══ ENTRIES SUPPLIED

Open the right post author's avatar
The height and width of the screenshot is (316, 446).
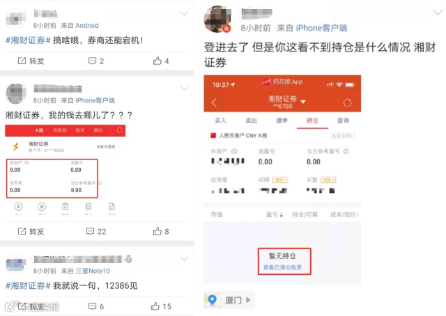click(217, 19)
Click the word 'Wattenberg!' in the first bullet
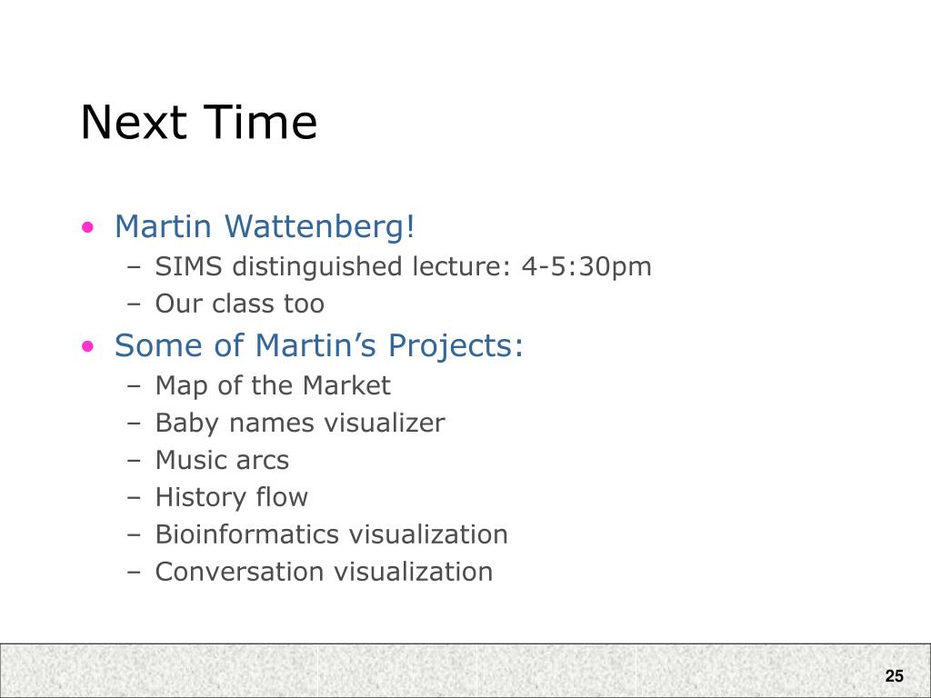Image resolution: width=931 pixels, height=698 pixels. (319, 226)
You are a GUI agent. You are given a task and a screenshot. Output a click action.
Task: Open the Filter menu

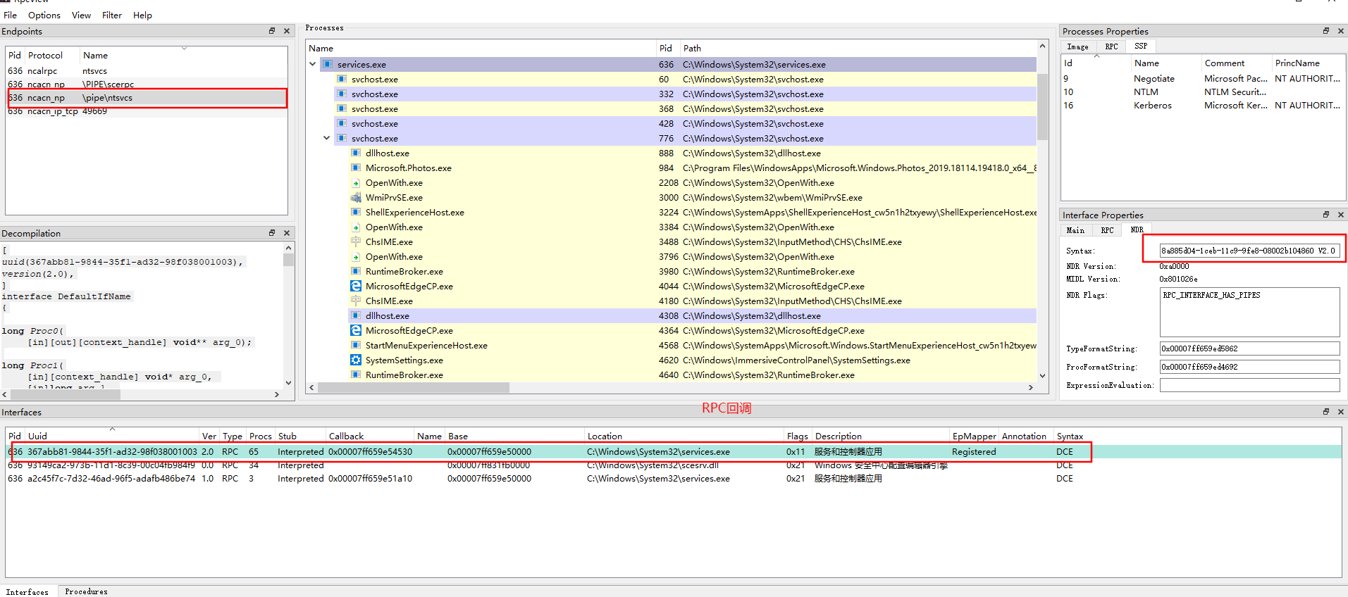click(111, 15)
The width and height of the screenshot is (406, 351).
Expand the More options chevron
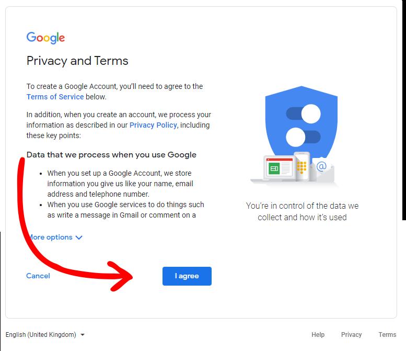[x=79, y=237]
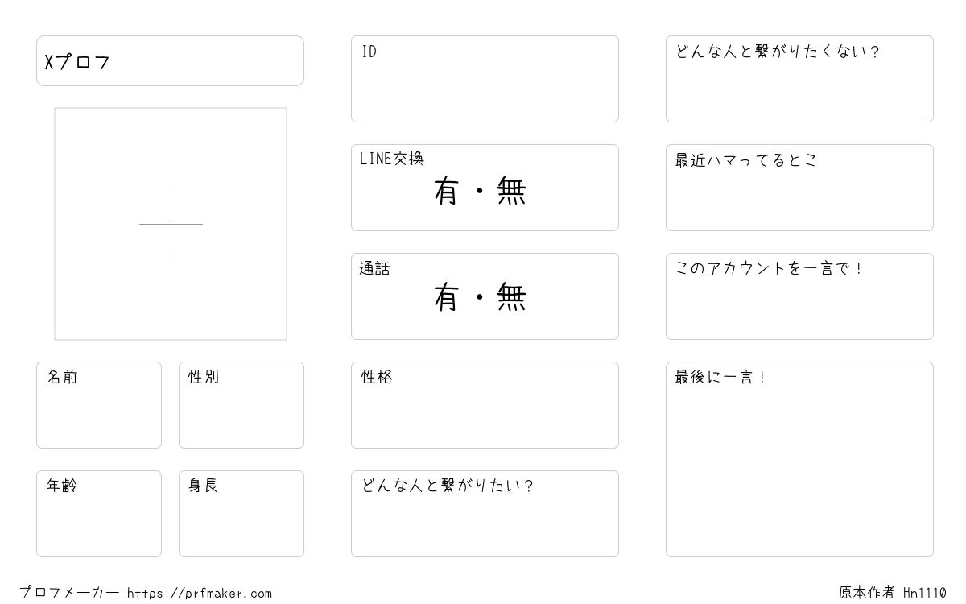Screen dimensions: 966x604
Task: Click the plus icon in the image placeholder
Action: tap(171, 224)
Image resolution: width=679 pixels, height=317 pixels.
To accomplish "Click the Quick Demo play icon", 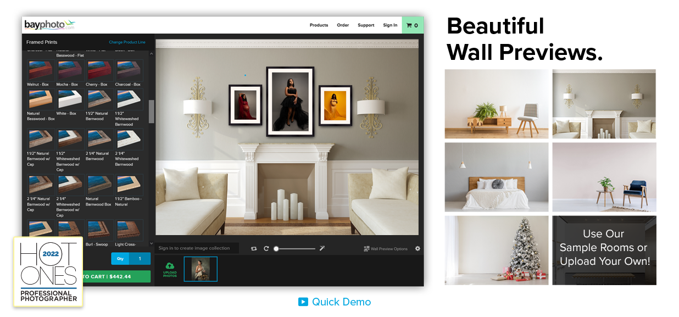I will pos(303,302).
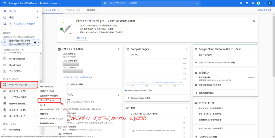Click このプロジェクトにユーザーを追加 link
Screen dimensions: 275x138
point(77,77)
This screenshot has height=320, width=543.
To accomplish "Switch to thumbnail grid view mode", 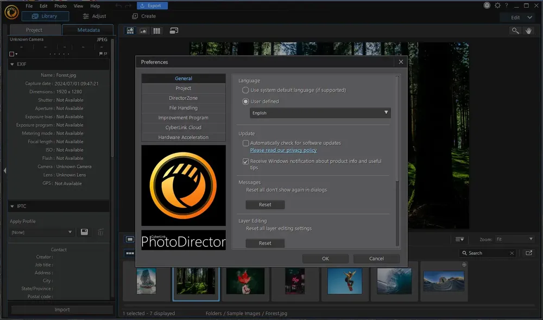I will [157, 31].
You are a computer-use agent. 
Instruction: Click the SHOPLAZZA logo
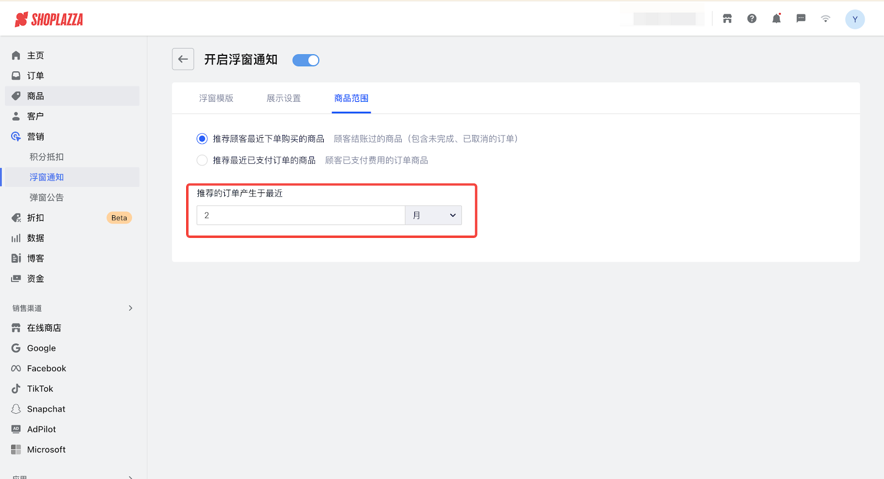pos(49,20)
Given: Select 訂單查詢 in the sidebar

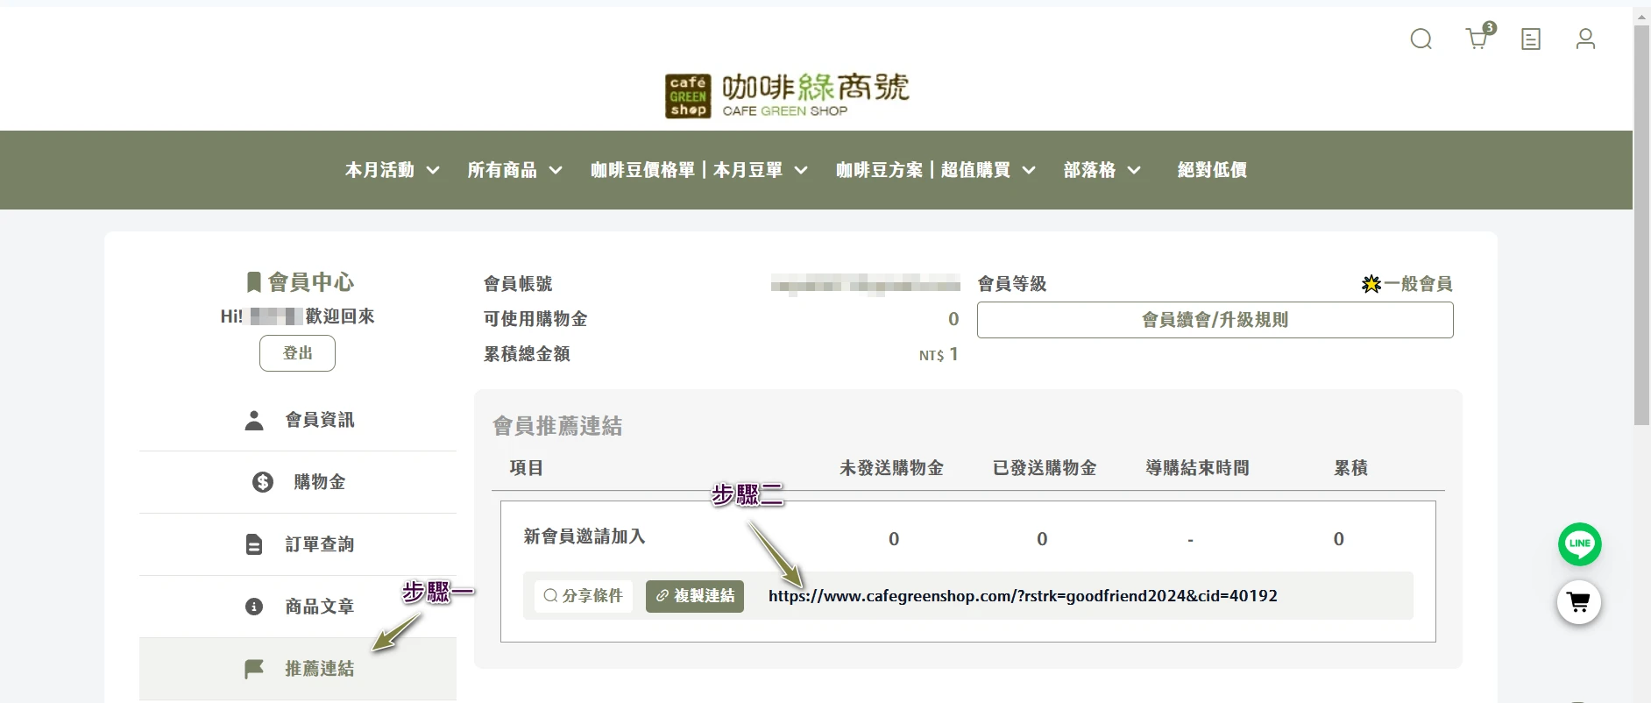Looking at the screenshot, I should 298,544.
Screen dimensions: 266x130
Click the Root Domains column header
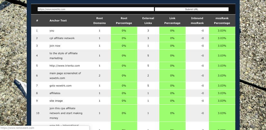[x=99, y=21]
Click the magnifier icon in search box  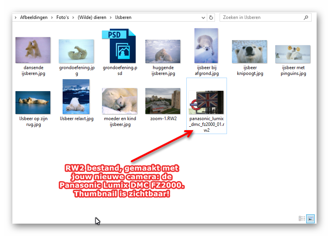(x=305, y=17)
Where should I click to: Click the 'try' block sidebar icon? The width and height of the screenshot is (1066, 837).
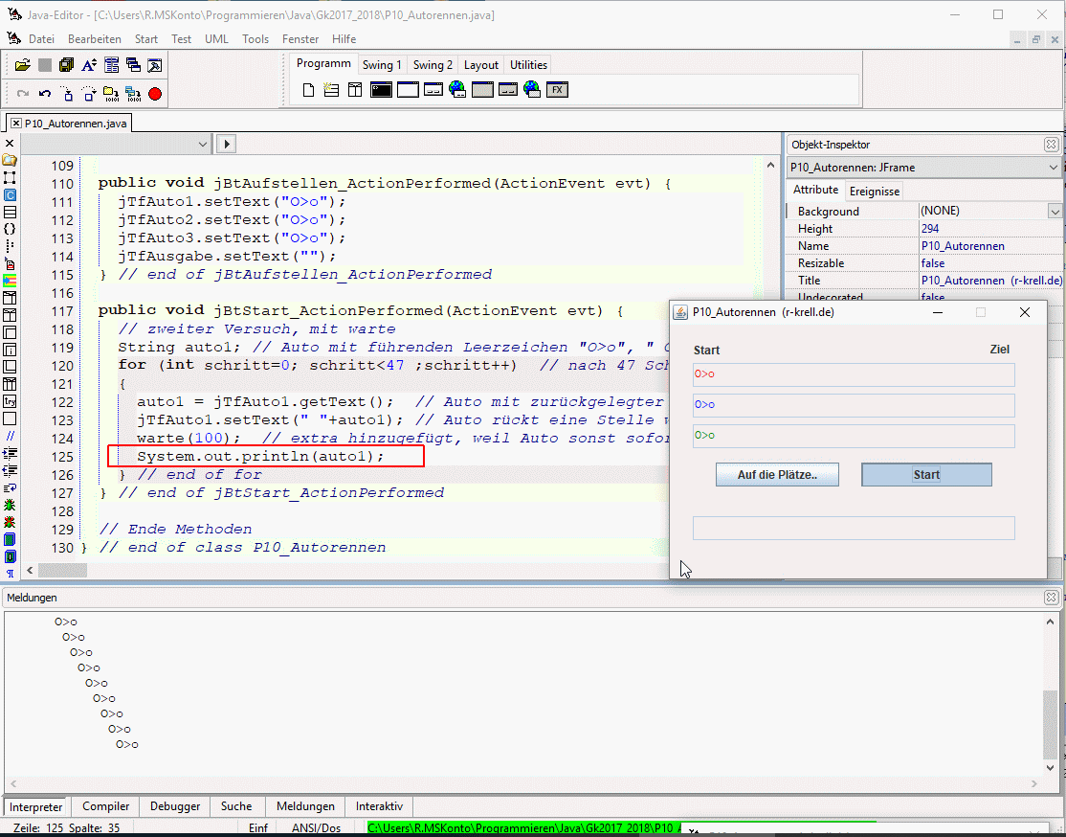coord(10,401)
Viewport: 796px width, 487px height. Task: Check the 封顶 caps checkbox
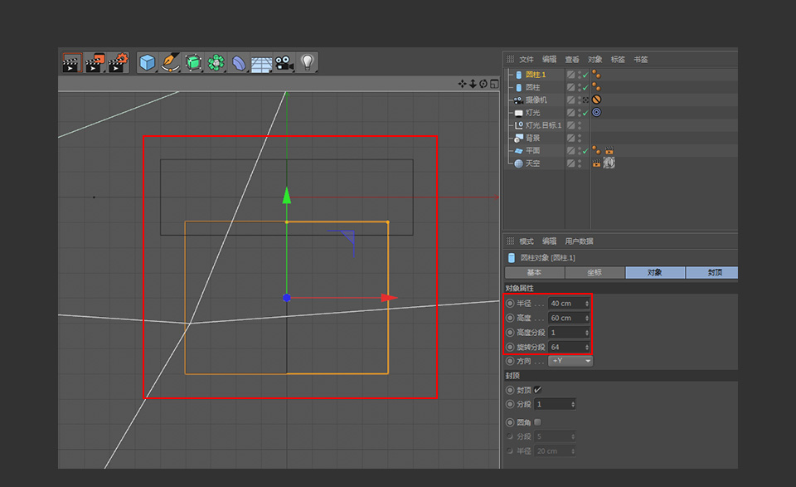pyautogui.click(x=537, y=390)
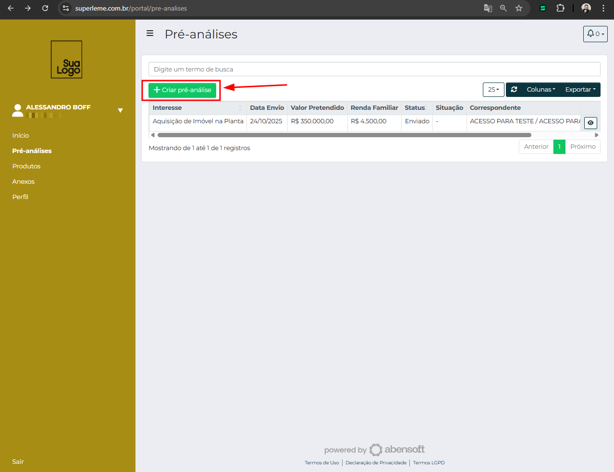
Task: Open the Exportar dropdown
Action: (580, 90)
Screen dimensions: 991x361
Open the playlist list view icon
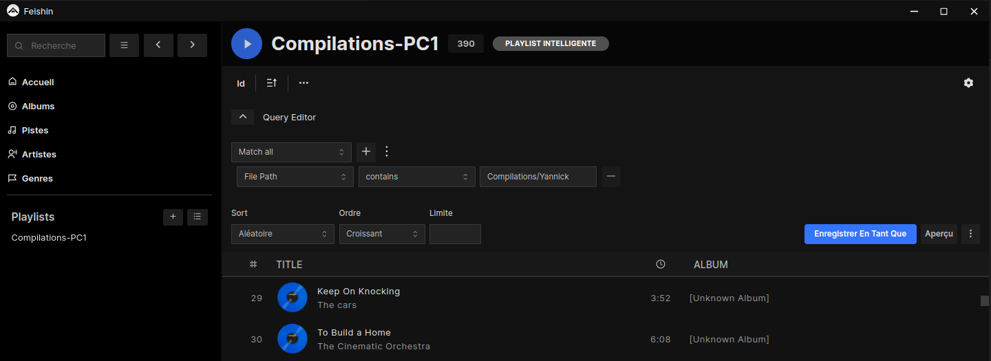198,217
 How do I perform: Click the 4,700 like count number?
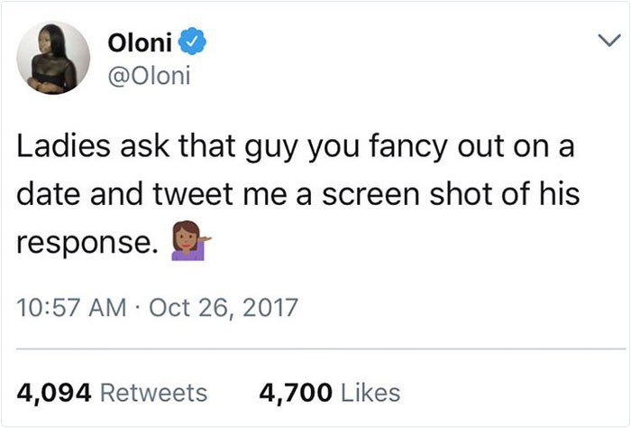coord(296,393)
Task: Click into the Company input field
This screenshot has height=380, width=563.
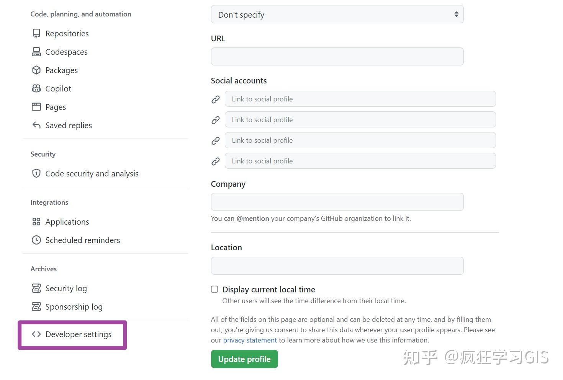Action: point(337,202)
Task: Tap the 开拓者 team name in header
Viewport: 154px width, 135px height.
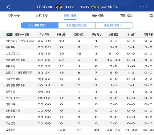Action: (44, 7)
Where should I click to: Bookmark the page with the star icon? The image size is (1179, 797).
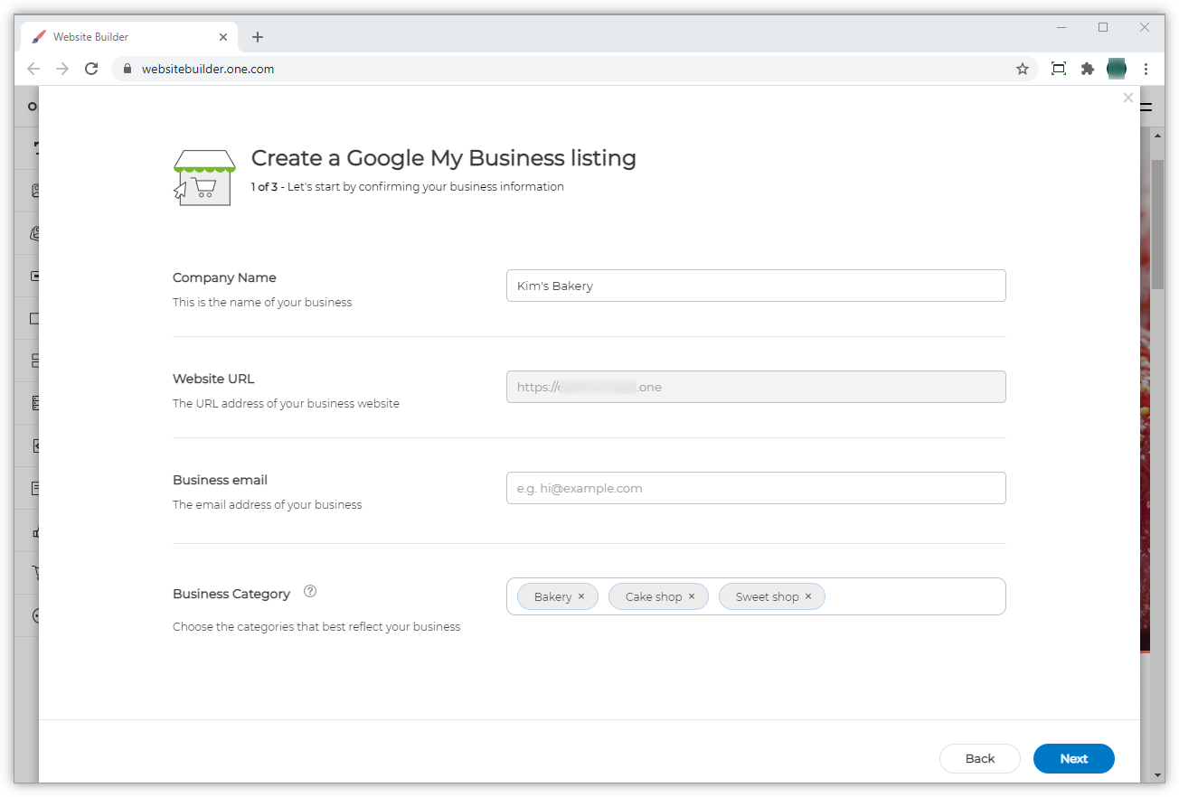1023,69

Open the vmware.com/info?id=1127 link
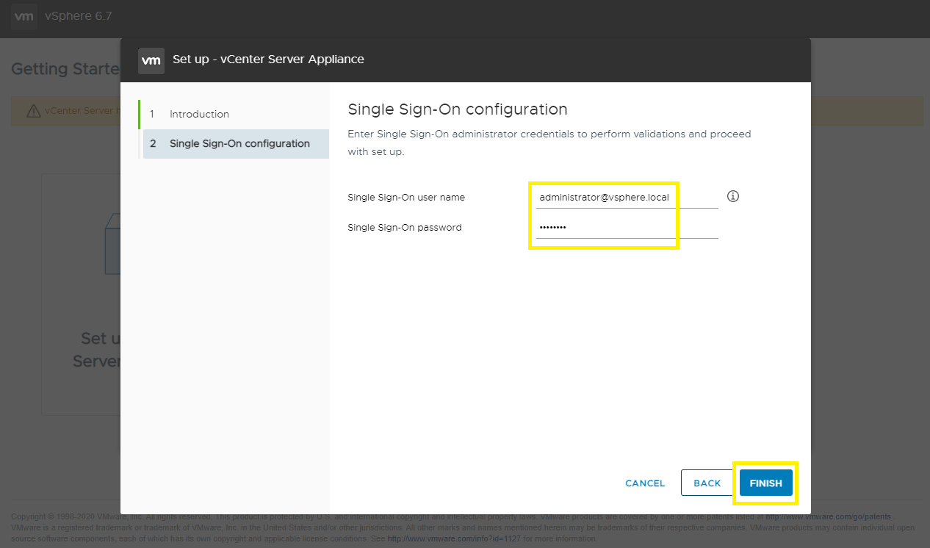[x=453, y=538]
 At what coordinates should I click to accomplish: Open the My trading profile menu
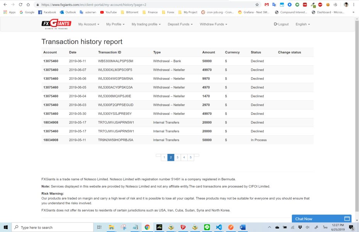(x=146, y=24)
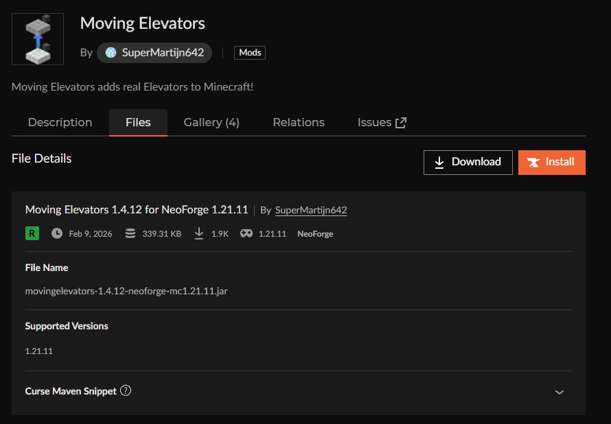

════

◆ EXERCISE ◆
Where does the string "agent" occur in the material? Copy every line where it does.

◆ ANSWER TO THE EXERCISE ◆
You are a GUI agent. You are given a task and a screenshot. Output a click action.
You are a computer-use agent. 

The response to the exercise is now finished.